● WHAT THE EXERCISE ASKS
In the listing below, a line holding "For every named" and a line holding "[Share event on X]" mark the range. Retype both exactly, with all lines between them.

● TASK INPUTS
>>>>

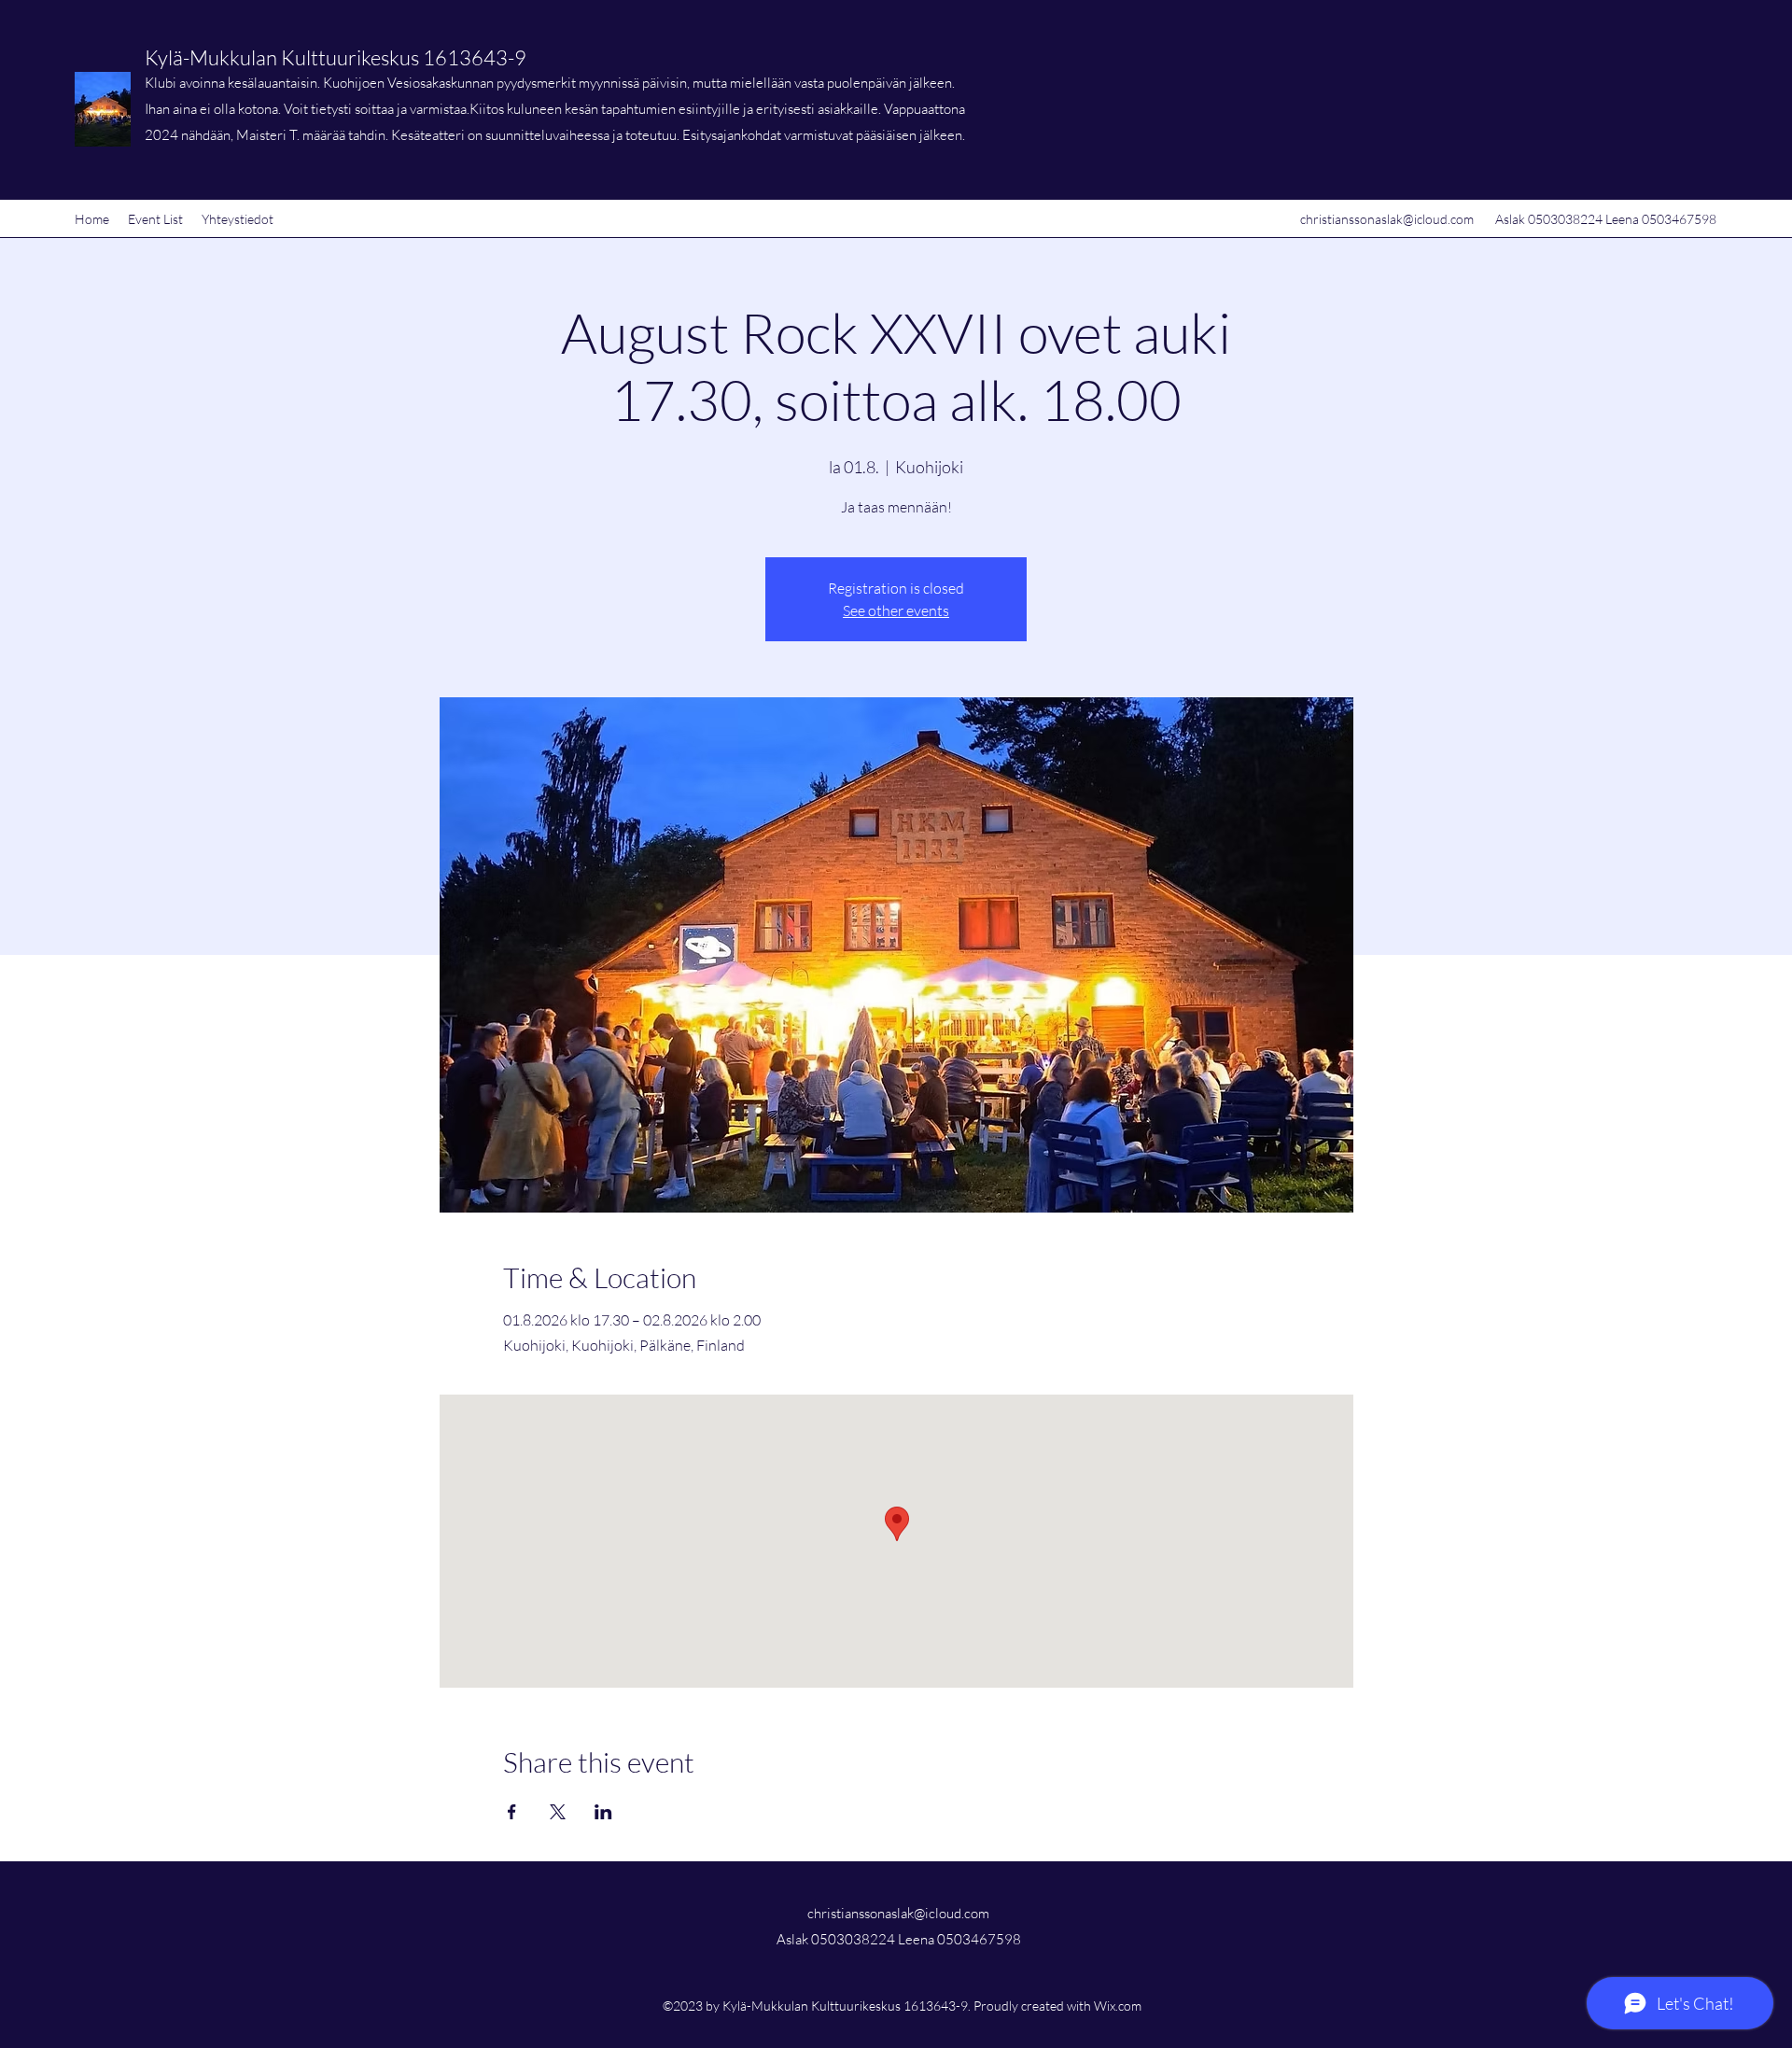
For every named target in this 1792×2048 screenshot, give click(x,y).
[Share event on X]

<<<<
>>>>

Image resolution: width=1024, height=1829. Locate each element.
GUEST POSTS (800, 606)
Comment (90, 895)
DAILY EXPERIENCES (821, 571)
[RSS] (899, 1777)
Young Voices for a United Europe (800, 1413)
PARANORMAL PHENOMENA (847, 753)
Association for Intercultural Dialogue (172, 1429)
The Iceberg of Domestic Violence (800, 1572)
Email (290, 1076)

<<<<

● WRITTEN RESPONSE
For every named target in this 1792×2048 screenshot, give click(x,y).
[Share event on X]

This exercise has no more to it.